Useful LithTech Functions

   There is a variety of useful functions that you may wish to use in implementing your project. For example, to check whether one object can "see" another, you might want to cast a ray from one to the other and see if it hits anything along the way (and what exactly it hits). This is done using the ILTCollisionMgr::CastRay() function.

   The LTOrientation class provides many useful functions. LTOrientation::Forward() returns an LTVector that points in the "forward" direction of the original orientation. LTVector::Right() and LTVector::Up() do the equivalent for "right" and "up". LTOrientation::RotateAboutY() performs a rotation about the world y-axis (equivalent functions are available for the other axes as well as for arbitrary axes).

   Standard operations such as cross product and dot product are implemented in the LTVector class as LTVector::Cross(LTVector) and LTVector::Dot(LTVector). Other useful functions include LTVector::Length() and LTVector::Normalize(). In addition, many standard operations (assignment, equality testing) exist as overloaded operators for the LTVector class.

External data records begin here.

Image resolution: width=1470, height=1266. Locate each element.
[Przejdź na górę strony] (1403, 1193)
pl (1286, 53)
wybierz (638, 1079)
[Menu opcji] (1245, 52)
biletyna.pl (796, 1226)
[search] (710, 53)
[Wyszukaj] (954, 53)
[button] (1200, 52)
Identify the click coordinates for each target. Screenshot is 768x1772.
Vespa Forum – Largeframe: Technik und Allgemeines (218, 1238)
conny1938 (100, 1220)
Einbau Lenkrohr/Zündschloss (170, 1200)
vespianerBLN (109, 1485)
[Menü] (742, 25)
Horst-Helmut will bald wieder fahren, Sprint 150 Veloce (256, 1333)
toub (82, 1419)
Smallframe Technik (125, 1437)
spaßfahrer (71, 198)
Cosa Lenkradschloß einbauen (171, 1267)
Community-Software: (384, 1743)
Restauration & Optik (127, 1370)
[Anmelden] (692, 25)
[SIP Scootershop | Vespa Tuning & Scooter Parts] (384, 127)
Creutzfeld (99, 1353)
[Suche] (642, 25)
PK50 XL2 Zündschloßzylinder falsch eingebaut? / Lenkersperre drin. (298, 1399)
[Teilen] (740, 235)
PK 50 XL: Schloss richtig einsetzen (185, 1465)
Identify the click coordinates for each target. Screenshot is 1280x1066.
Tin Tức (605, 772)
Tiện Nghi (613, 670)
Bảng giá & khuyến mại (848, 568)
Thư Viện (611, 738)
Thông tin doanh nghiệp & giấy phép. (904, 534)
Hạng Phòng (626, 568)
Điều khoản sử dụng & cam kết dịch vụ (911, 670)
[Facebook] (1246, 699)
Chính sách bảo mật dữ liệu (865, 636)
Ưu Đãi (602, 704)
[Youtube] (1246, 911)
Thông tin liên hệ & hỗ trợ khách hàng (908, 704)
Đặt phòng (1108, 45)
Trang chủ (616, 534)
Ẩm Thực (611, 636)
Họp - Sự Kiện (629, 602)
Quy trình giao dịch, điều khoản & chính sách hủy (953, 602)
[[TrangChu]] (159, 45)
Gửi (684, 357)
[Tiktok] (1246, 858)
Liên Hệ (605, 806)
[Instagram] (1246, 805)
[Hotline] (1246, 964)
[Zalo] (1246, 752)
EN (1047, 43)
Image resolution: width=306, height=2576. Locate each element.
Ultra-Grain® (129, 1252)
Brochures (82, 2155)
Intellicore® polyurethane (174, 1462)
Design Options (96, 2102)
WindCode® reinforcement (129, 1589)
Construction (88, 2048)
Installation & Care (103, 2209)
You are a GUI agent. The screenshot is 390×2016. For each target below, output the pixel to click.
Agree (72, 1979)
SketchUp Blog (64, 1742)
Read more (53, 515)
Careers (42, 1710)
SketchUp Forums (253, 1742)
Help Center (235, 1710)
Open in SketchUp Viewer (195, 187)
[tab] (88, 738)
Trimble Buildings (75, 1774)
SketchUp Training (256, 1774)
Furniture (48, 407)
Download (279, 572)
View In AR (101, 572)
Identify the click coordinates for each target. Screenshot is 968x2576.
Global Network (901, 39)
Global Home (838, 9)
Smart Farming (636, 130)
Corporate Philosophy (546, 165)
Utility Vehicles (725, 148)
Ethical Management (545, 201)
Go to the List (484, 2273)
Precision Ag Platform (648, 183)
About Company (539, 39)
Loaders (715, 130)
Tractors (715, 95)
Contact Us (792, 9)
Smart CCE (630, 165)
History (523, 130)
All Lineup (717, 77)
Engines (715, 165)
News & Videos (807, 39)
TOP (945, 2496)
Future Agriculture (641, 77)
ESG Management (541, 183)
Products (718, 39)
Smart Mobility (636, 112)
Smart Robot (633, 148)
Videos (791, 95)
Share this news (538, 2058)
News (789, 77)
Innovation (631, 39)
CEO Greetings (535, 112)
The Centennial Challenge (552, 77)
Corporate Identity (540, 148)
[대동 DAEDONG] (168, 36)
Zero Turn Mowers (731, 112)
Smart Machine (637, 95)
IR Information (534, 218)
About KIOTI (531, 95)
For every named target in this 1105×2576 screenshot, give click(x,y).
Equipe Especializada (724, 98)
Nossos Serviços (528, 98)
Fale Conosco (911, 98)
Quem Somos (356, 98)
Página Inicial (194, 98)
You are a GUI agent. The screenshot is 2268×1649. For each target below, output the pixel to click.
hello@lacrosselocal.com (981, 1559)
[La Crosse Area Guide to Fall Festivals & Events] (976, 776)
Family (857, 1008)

   There are many other functions described in the LT API. Since there are so many different ways to approach this project, check the API if you find you need some particular function. If it's not there, the Programming Guide might explain how to perform a task in several steps.

Object Representations

   You can use ILTServer::HandleToObject() and ILTServer::ObjectToHandle() to convert an object's representation. For example, if hTarget is an HOBJECT meant to represent an instance of CTarget, and pTarget is of type CTarget*, you can write hTarget = g_pLTServer->ObjectToHandle(pTarget) and pTarget = (CTarget*)g_pLTServer->HandleToObject(hTarget).

   Why would you want to do this? The reason is that you use the two representations for different things. pTarget would be used when you want to call functions on a target object itself (for example, you have defined a function that gets the target's current hit points). hTarget would be used when you want to ask the server something about that object (such as when you get its position using g_pLTSPhysics->GetPosition(hTarget, &pos) ).

   One important note: your class must be derived from BaseClass to be convertible into an HOBJECT.